▶ EXERCISE REQUIREMENTS: Filter the items below, retaining only the lines that contain the string "click", and reproduce each of those lines in full.

** Begin DATA FOR THIS EXERCISE **

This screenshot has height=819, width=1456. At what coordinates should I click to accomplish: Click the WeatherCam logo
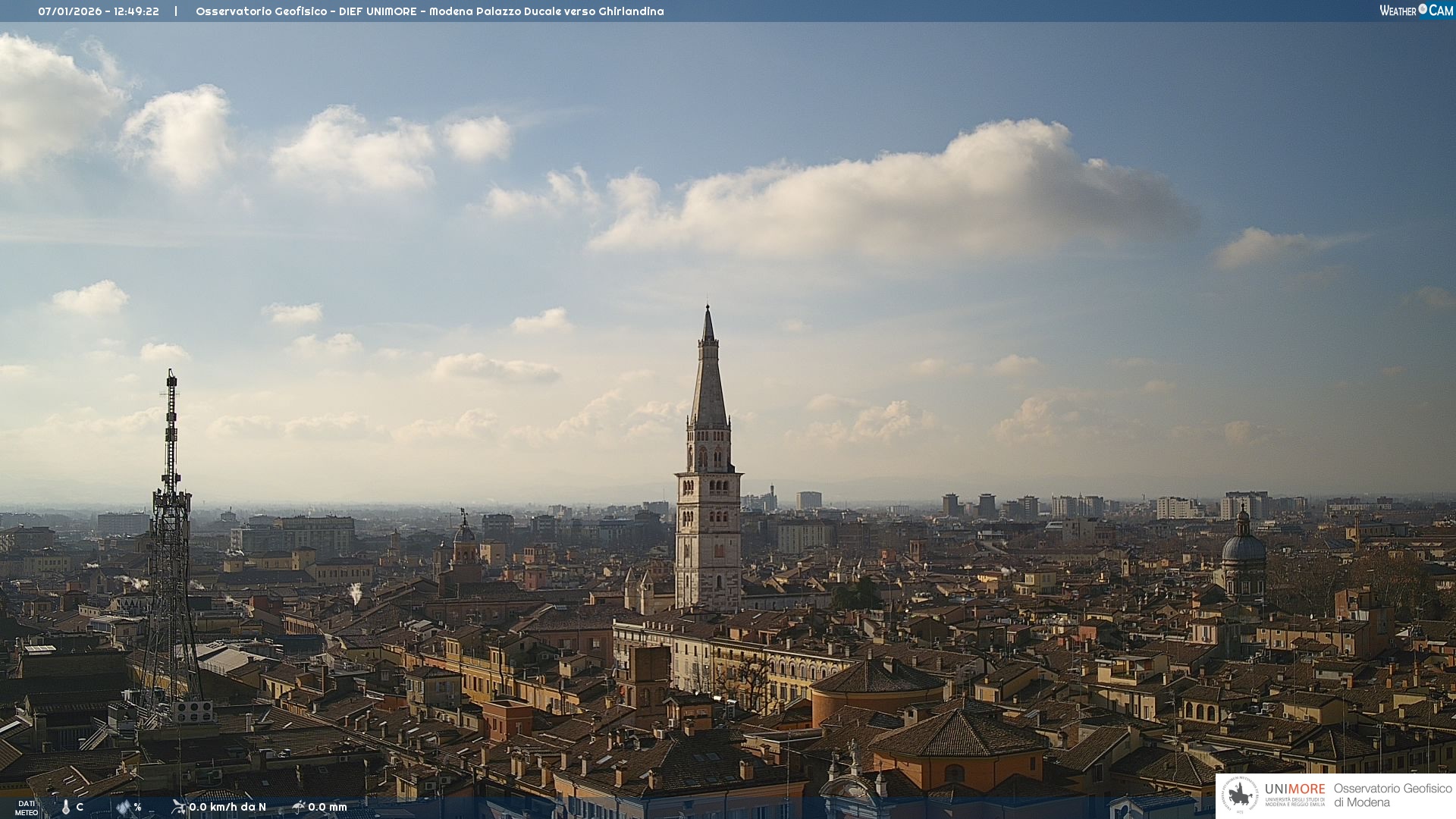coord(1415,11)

** End DATA FOR THIS EXERCISE **
** Begin DATA FOR THIS EXERCISE **

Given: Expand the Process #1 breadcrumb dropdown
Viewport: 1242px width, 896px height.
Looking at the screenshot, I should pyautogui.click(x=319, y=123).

** End DATA FOR THIS EXERCISE **

▶ ANSWER TO THE PROBLEM:
This screenshot has height=819, width=1456. At what coordinates should I click to accomplish: Click the WeatherCam logo
Looking at the screenshot, I should pyautogui.click(x=319, y=123).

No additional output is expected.